O'Connor had appeared on the BBC radio show to promote her new book. During the interview, the presenter Emma Barnett asked O'Connor about having four children with four different men. She also referenced an article that had referred to the musician as "the crazy woman in pop’s attic."

On Monday, June 8, O'Connor released a statement blaming Barnett for her rash announcement.

She wrote "It was unnecessary and hurtful for Woman’s Hour of all people to remind me of the awfully abusive statement written about me by an Irish man for a UK paper some years ago, representing me as the Jane Eyre-esquires [sic] ‘madwoman in the attic'.

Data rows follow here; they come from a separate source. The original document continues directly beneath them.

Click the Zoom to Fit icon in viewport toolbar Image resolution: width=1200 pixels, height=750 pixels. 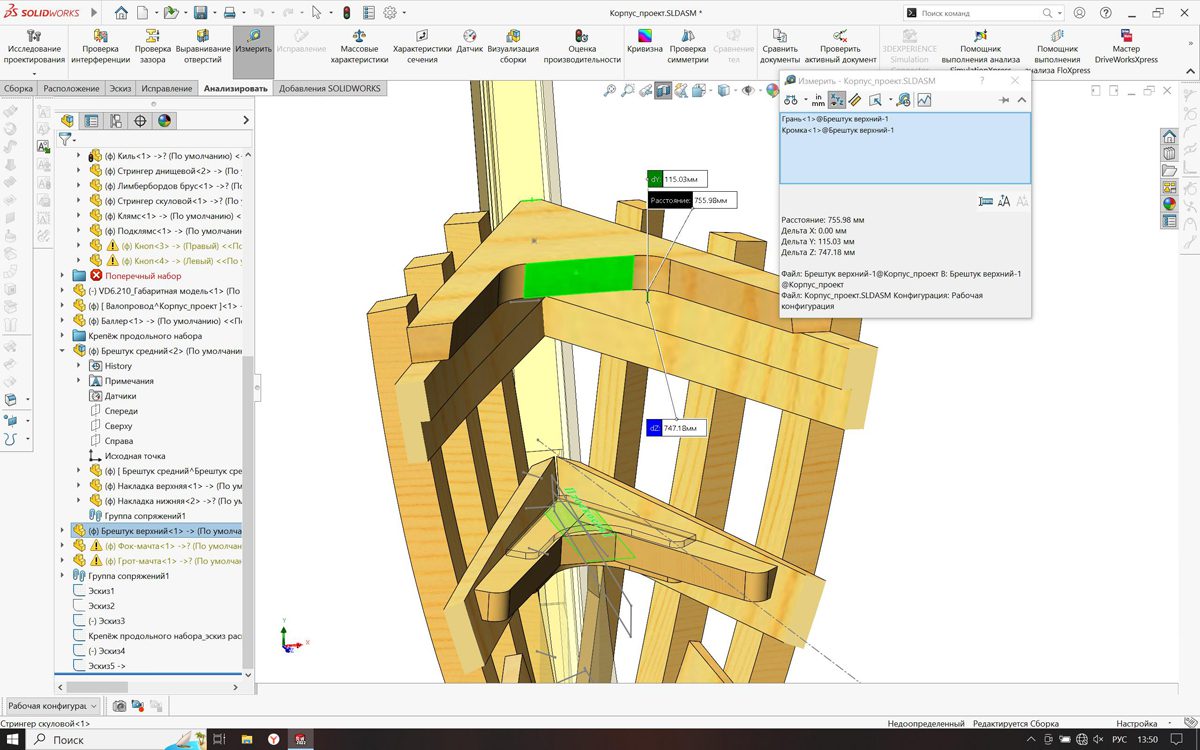610,91
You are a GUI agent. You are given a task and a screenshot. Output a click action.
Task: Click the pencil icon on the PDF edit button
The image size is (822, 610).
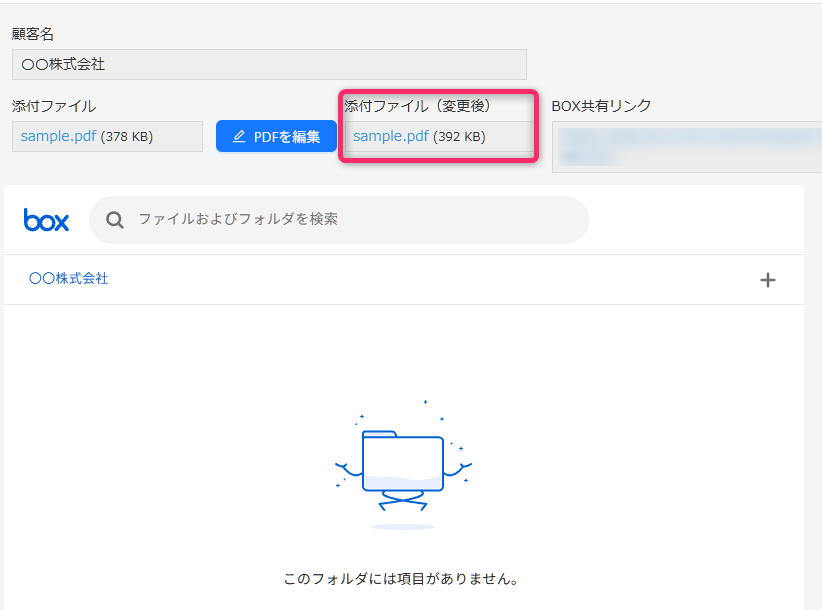click(x=239, y=137)
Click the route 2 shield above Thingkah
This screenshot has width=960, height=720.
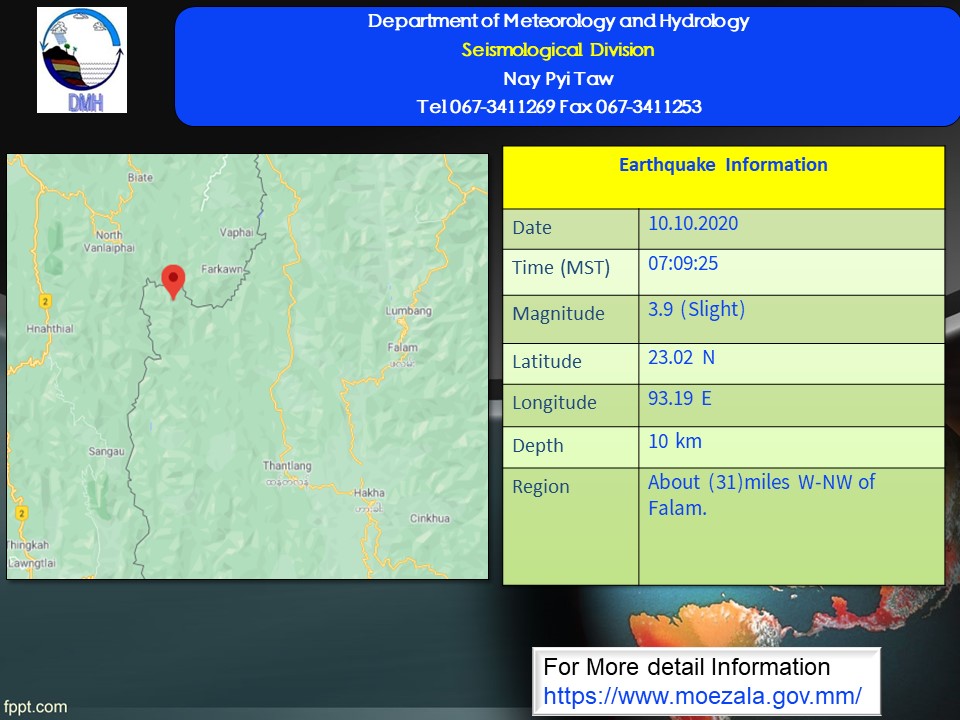click(19, 513)
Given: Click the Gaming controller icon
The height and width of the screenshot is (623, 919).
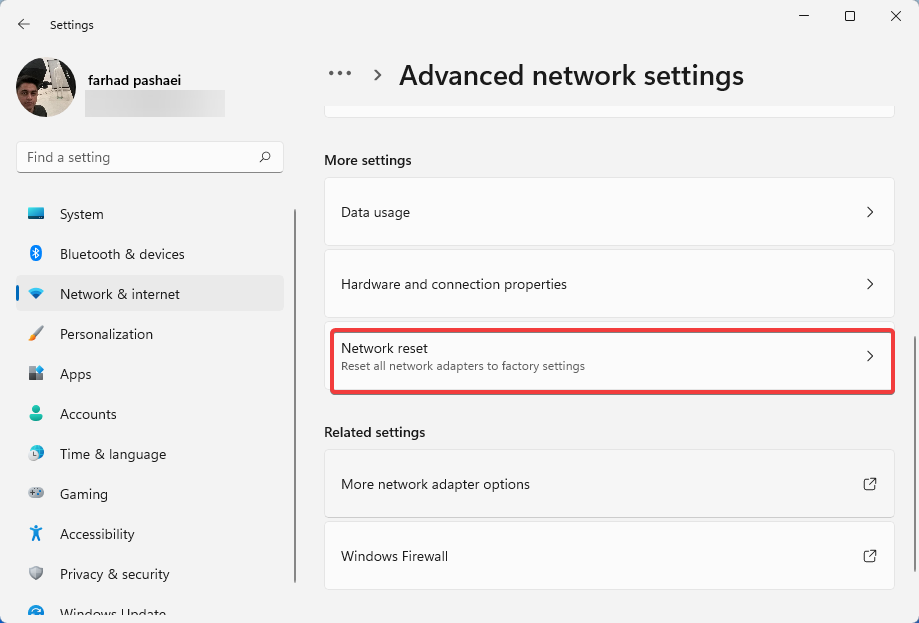Looking at the screenshot, I should 36,494.
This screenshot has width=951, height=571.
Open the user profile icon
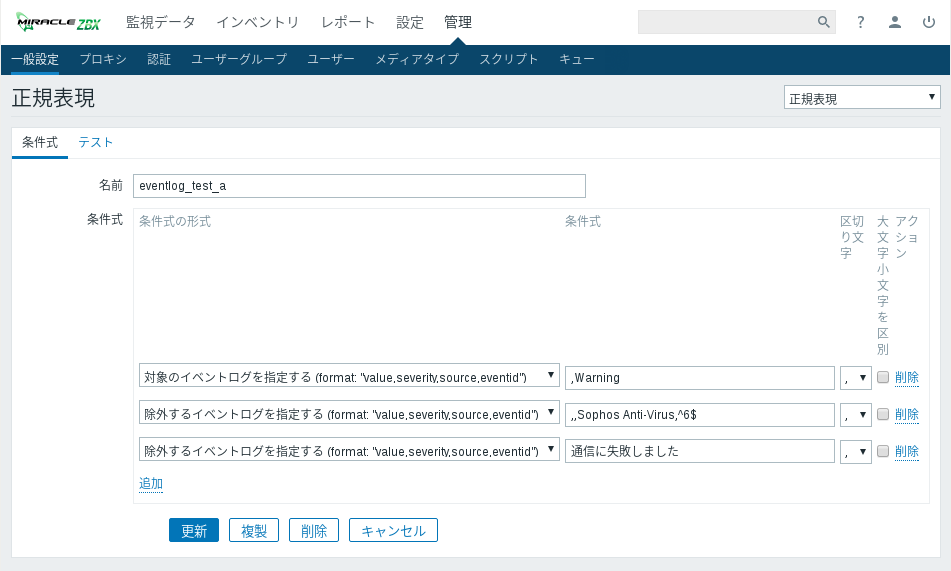(x=895, y=22)
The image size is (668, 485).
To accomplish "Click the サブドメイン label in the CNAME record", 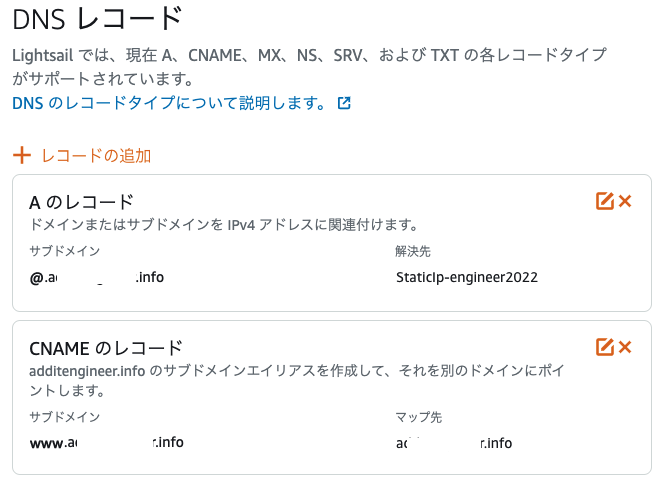I will [x=64, y=417].
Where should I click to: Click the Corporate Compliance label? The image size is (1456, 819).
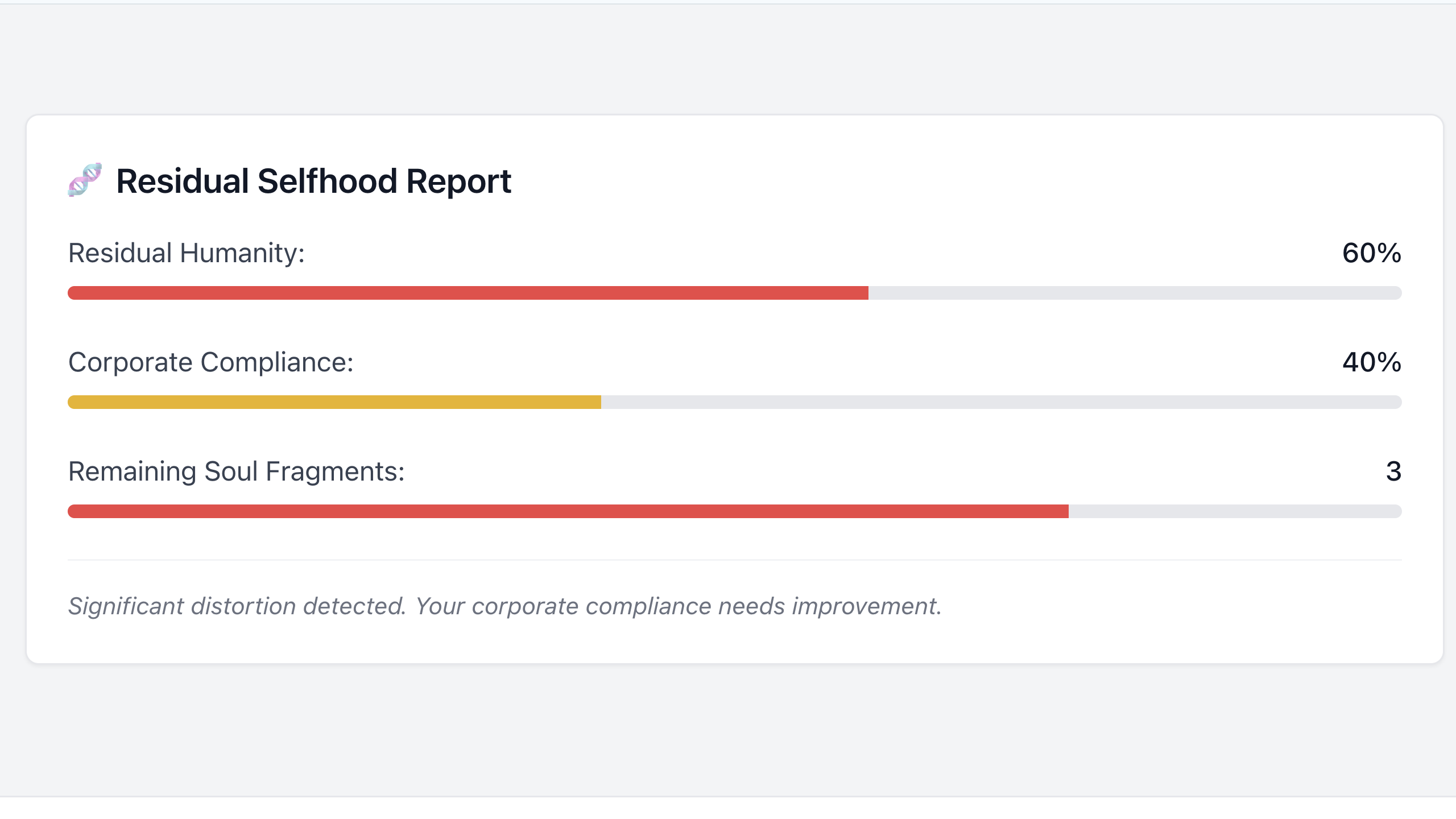coord(211,362)
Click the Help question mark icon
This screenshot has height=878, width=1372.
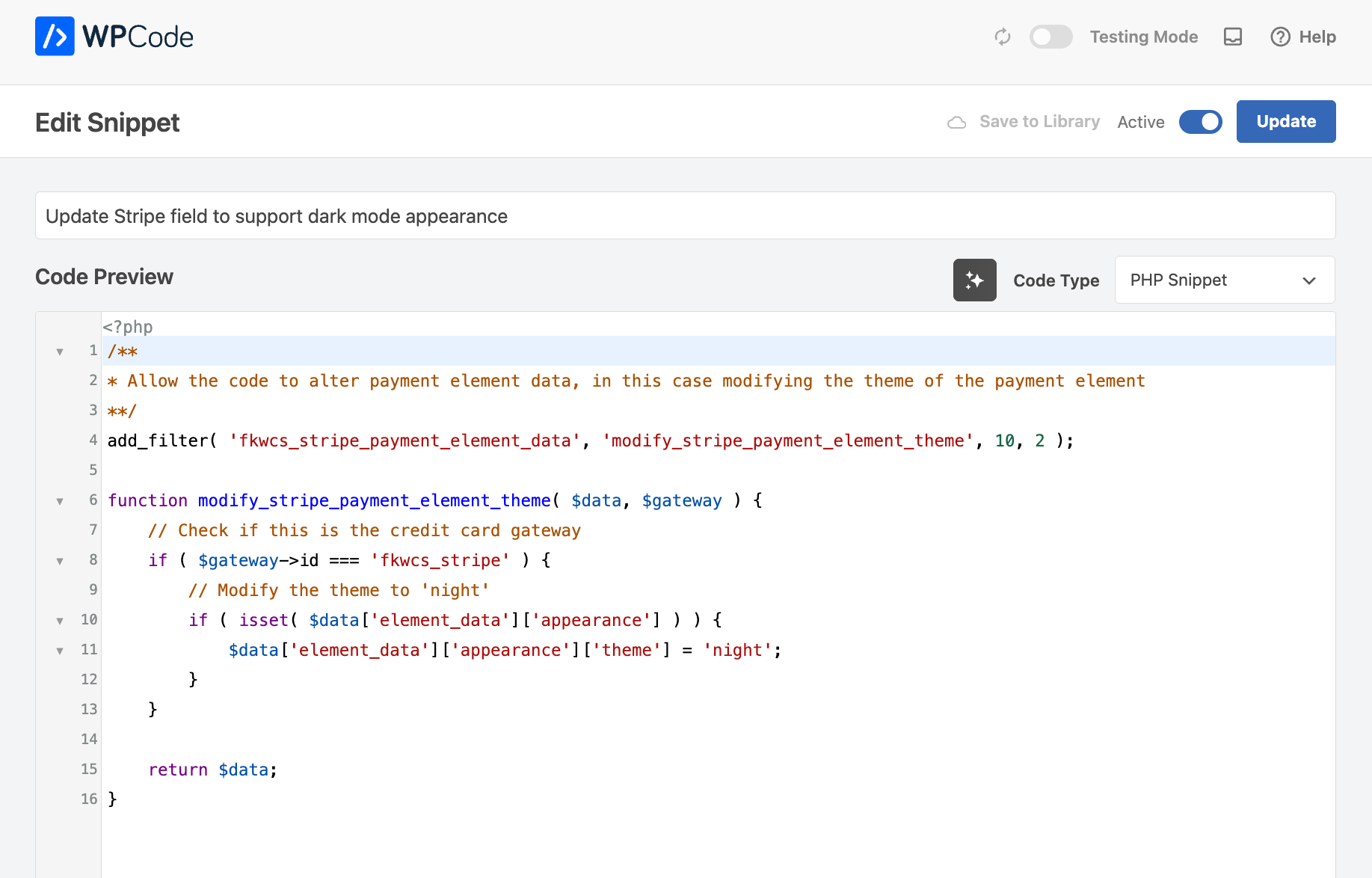point(1280,37)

“Hardly surprising the same BBC who enabled and facilitated and then covered up Jimmy Saville, has cleverly employed female misogynists to control Woman’s Hour, so very clever.”

Good news. Fuck retiring. I retract. Am not retiring. I was temporarily allowing pigs in lipstick to fuck my head up... here's my statement..... in the form of these three photos. It's 'colourful' but that's me : ) #LetOConnorBeOConnor pic.twitter.com/wKoEKFANPk

— Sinead O'Connor (Shuhada Sadaqat) (@MagdaDavitt77) June 7, 2021

O'Connor continued: “Barnett dares to suggest that ‘Oh, aren’t we much better now about discussing mental health’. No, Bitch. Because if we were you wouldn’t have dragged up the madwoman in the attic scenario. Of all the s**t you could have got off Google that was it? No questions about songs?

“I don’t really give a f*** if the psychopaths running the BBC listen to this or not. Or even if you, Emma, do. What matters more is I say it on behalf of all women who are legally vulnerable as a result of violent trauma. Or emotional and psychological abuse ... If things were in any way improving re: stigma, which is a murderer, you wouldn’t be presenting that show. Which should actually be renamed Pigs in Lipstick. Or Fuggin Female Misogynists.”

She added that during the promotion of her memoir she had been treated like a “Russian dancing bear”. She said numerous journalists in the UK, Ireland, and Canada had asked questions about traumatic incidents from her childhood. O'Connor asked that journalists not ask her questions that might "trigger" her.

June 7th: Irish singer-songwriter Sinead O'Connor has announced her retirement from the music business in a surprise tweet on Friday evening.

O'Connor took to Twitter to announce the end of her touring and recording careers, stating that her upcoming album "No Veteran Dies Alone" will be her final release. 

"This is to announce my retirement from touring and from working in the record business. I've gotten older and I'm tired. So it's time for me to hang up my nipple tassels, having truly given my all," O'Connor wrote on Twitter. 

This is to announce my retirement from touring and from working in the record business. I've gotten older and I'm tired. So it's time for me to hang up my nipple tassels, having truly given my all. NVDA in 2022 will be my last release. And there'll be no more touring or promo.

— Sinead O'Connor (Shuhada Sadaqat) (@MagdaDavitt77) June 4, 2021

The 54-year-old singer said that she had no regrets over the decision. 

"It's not sad news. It's staggeringly beautiful news. A wise warrior knows when he or she should retreat.

"It's been a forty year journey. Time to put the feet up and make other dreams come true." 

O'Connor said that all shows which were originally scheduled for 2020 and later postponed until 2022 due to the COVID-19 pandemic have now been canceled. 

O'Connor, who rose to international fame with hits such "Mandinka" and "Nothing Compares 2U", has just released her autobiography "Rememberings". The famous Irish singer said that the book empowered her to announce her retirement and "not wait for permission from the men". 

She also tweeted that she is now available to be a judge on the Voice of Ireland.